DEssin : thomas du caju
scenario : Jean-Claude Van Rijckeghem
Selsey Bill, sud de l’Angleterre. 5 juin 1944, à 23 h 15. Nous avons reçu le briefing de l’opération Neptune. Demain, à l’aube, l’invasion de l’Europe commence.
Pour nous, “349 Belgian Squadron”, c’était le jour que nous attendions avec impatience depuis des années. La fébrilité des derniers jours nous y avait préparés : quelque chose d’énorme allait bientôt se produire.
C’est ainsi que, du jour au lendemain, nos zincs avaient été recouverts de rayures blanches et noires afin d’être facilement reconnus.
Enfin ! Après quatre ans, je commençais à en avoir assez de la cuisine britannique.
Tu parles ! Je rêve d’un bon moulesfrites, place Sainte-Catherine. Avec une bière bien mousseuse.

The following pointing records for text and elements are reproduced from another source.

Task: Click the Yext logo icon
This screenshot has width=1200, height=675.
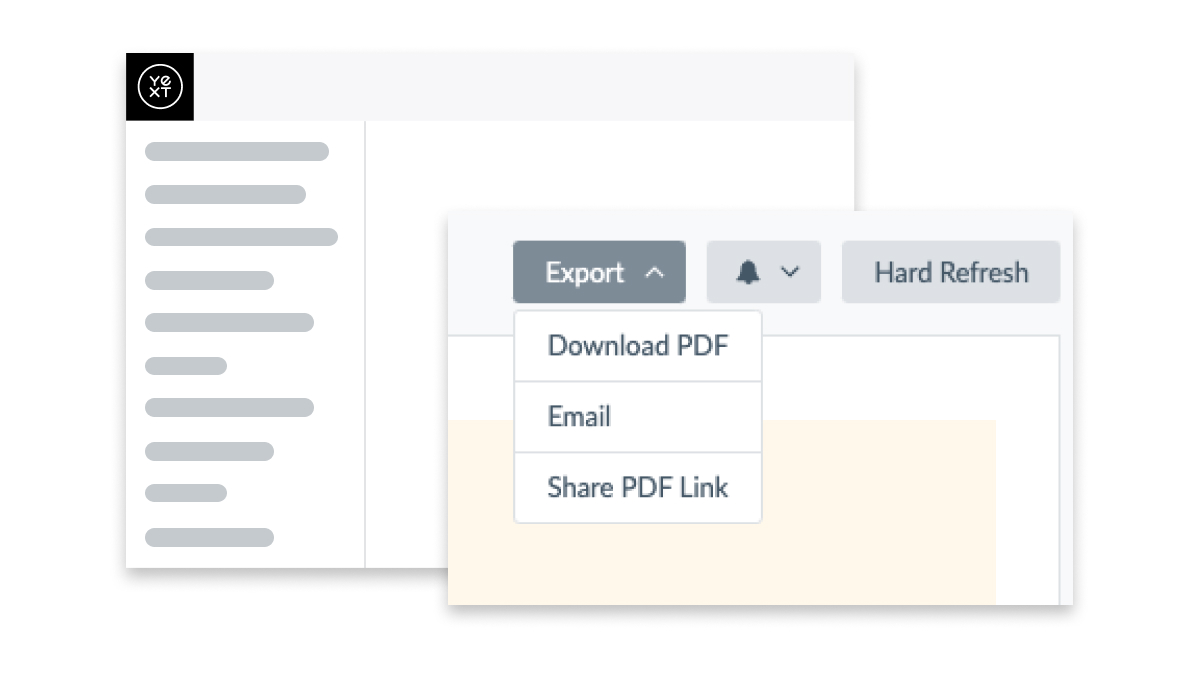Action: tap(160, 87)
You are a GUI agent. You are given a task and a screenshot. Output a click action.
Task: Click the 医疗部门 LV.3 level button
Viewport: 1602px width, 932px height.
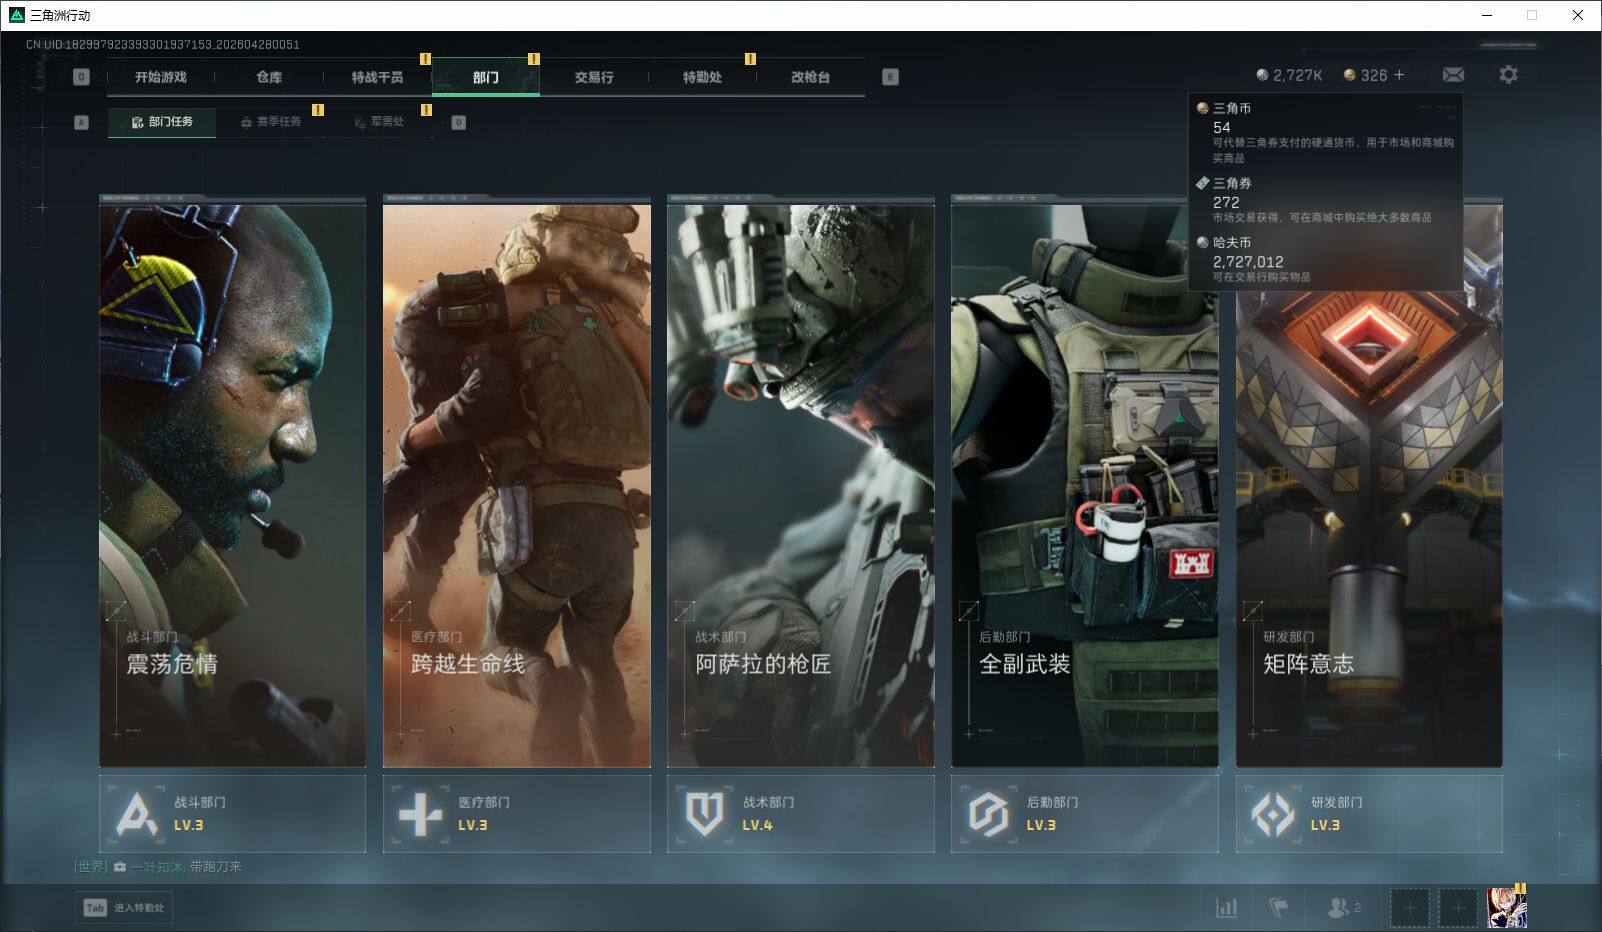[516, 814]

Deux bières bien mousseuses !
Le 6 juin, nous avons été réveillés à 3 h 45, au matin du “ jour le plus long ”. Encore que je ne pense pas que l’un d’entre nous ait réussi à fermer l’œil.
Nous avons avalé des sandwiches avec du thé et, après une dernière séance d’information, nous avons vérifié notre équipement : casque, gants, cartes et le gilet de sauvetage gonflable qu’on appelait “ Mae West”, parce que le renflement qu’il formait sur notre poitrine faisait penser aux appâts opulents de l’actrice.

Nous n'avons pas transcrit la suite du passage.